Copy out the material below word for word, leaving out the pictures.

### INPUT FOR THIS TASK
##############################
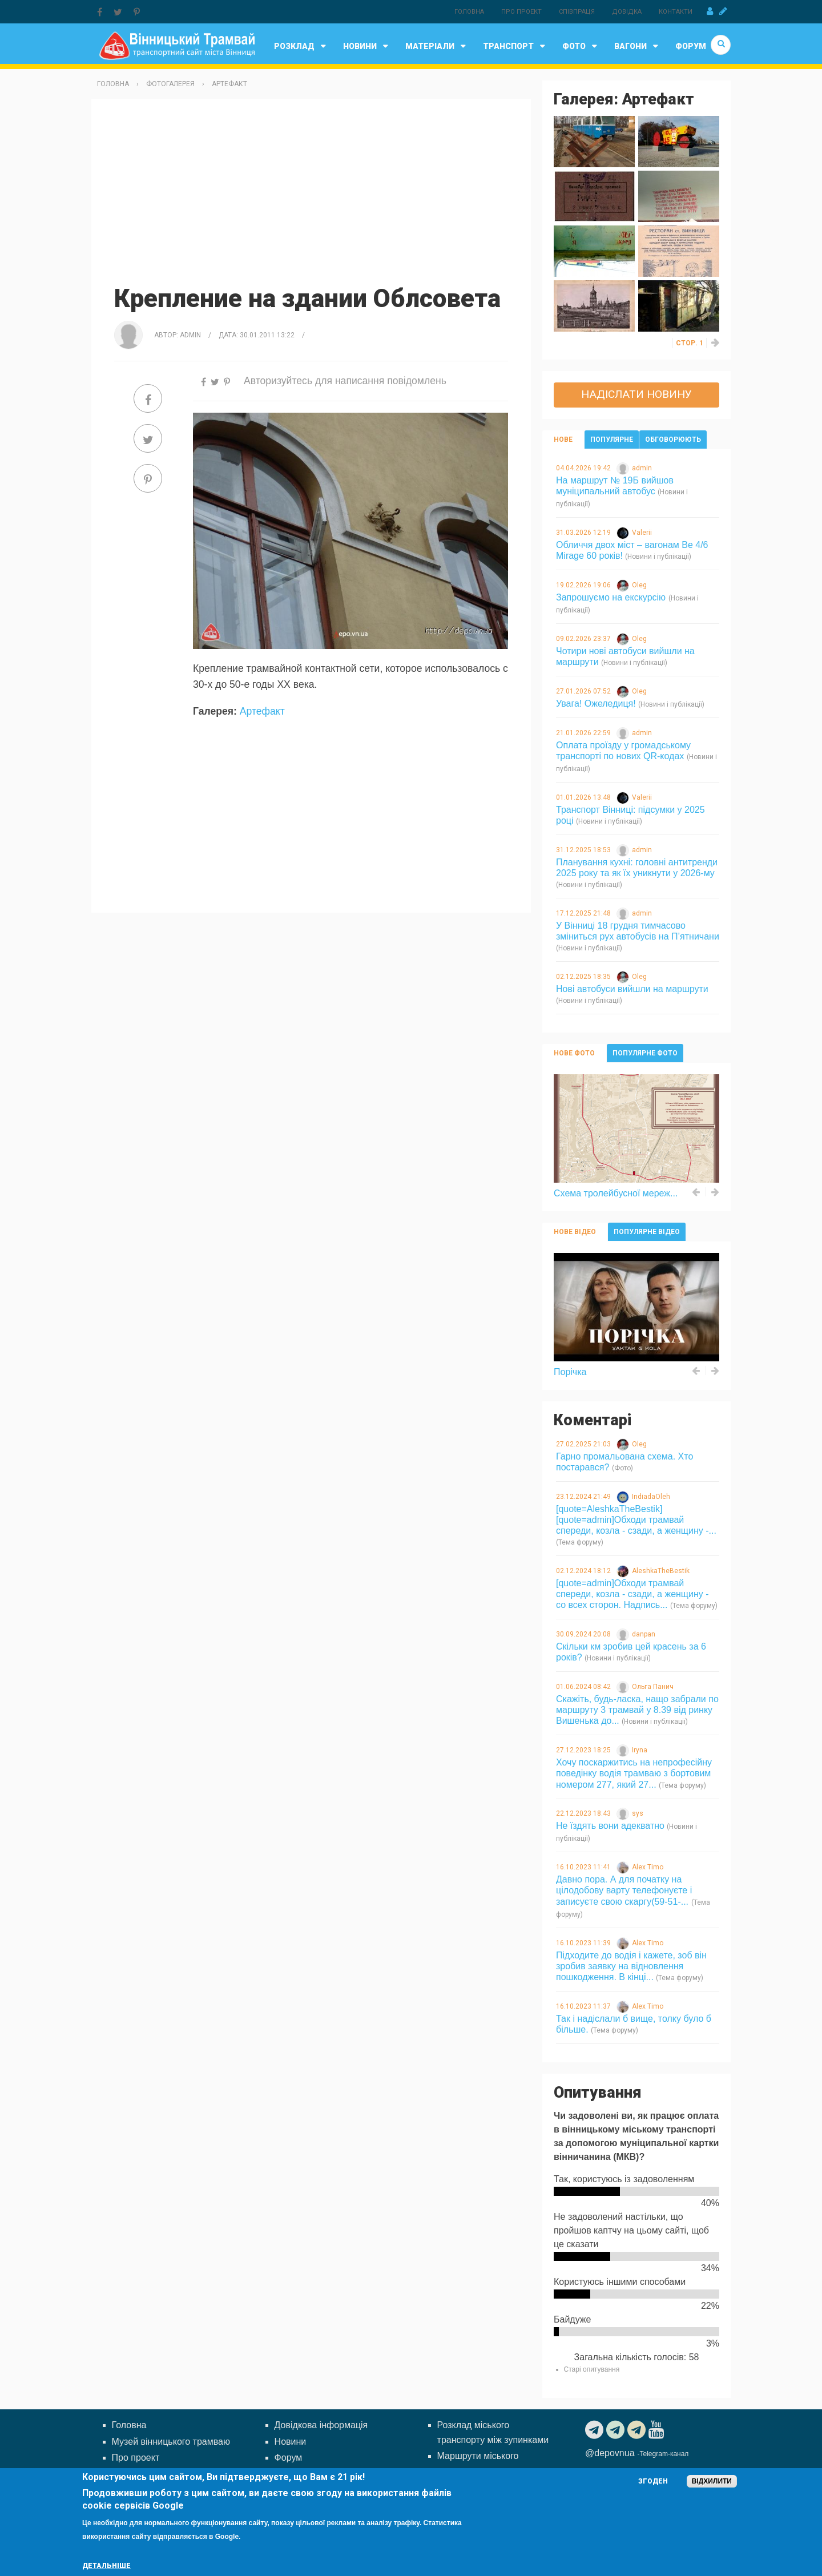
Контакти (675, 11)
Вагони (639, 46)
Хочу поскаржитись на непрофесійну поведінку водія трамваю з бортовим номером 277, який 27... (634, 1773)
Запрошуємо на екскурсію (611, 597)
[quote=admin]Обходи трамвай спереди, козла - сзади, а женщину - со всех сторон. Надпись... (632, 1594)
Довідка (627, 11)
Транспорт (517, 46)
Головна (469, 11)
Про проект (521, 11)
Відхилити (712, 2481)
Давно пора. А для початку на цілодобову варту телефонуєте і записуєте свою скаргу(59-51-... (624, 1890)
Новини (368, 46)
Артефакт (229, 84)
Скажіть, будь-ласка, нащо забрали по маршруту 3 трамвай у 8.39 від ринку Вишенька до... (637, 1710)
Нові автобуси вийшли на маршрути (632, 989)
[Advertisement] (311, 190)
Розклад (303, 46)
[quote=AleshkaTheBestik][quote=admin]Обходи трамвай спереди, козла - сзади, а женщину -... (636, 1519)
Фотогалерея (170, 84)
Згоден (653, 2481)
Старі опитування (592, 2369)
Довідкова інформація (321, 2425)
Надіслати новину (636, 394)
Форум (690, 46)
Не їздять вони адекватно (610, 1826)
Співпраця (577, 11)
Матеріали (438, 46)
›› (715, 343)
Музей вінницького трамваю (171, 2441)
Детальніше (106, 2565)
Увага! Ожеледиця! (596, 703)
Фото (582, 46)
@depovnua (610, 2453)
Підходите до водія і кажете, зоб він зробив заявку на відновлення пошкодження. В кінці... (631, 1966)
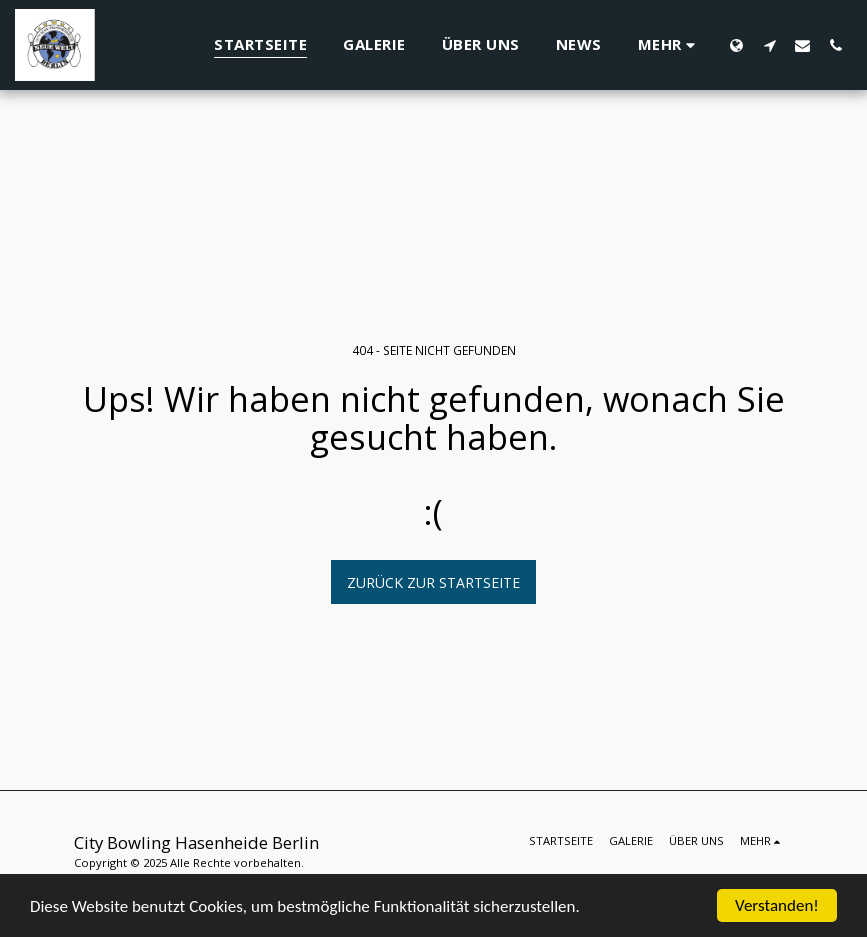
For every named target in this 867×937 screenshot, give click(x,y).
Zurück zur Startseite (433, 582)
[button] (769, 45)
##############################
### SOLUTION FOR THIS PROBLEM
Контакти (675, 11)
Вагони (639, 46)
Хочу поскаржитись на непрофесійну поведінку водія трамваю з бортовим номером 277, який 27... (634, 1773)
Запрошуємо на екскурсію (611, 597)
[quote=admin]Обходи трамвай спереди, козла - сзади, а женщину - со всех сторон. Надпись... (632, 1594)
Довідка (627, 11)
Транспорт (517, 46)
Головна (469, 11)
Про проект (521, 11)
Відхилити (712, 2481)
Давно пора. А для початку на цілодобову варту телефонуєте і записуєте свою скаргу(59-51-... (624, 1890)
Новини (368, 46)
Артефакт (229, 84)
Скажіть, будь-ласка, нащо забрали по маршруту 3 трамвай у 8.39 від ринку Вишенька до... (637, 1710)
Нові автобуси вийшли на маршрути (632, 989)
[Advertisement] (311, 190)
Розклад (303, 46)
[quote=AleshkaTheBestik][quote=admin]Обходи трамвай спереди, козла - сзади, а женщину -... (636, 1519)
Фотогалерея (170, 84)
Згоден (653, 2481)
Старі опитування (592, 2369)
Довідкова інформація (321, 2425)
Надіслати новину (636, 394)
Форум (690, 46)
Не їздять вони адекватно (610, 1826)
Співпраця (577, 11)
Матеріали (438, 46)
›› (715, 343)
Музей вінницького трамваю (171, 2441)
Детальніше (106, 2565)
Увага! Ожеледиця! (596, 703)
Фото (582, 46)
@depovnua (610, 2453)
Підходите до водія і кажете, зоб він зробив заявку на відновлення пошкодження. В кінці... (631, 1966)
For every named target in this 867×937 screenshot, give click(x,y).
Zurück zur Startseite (433, 582)
[button] (769, 45)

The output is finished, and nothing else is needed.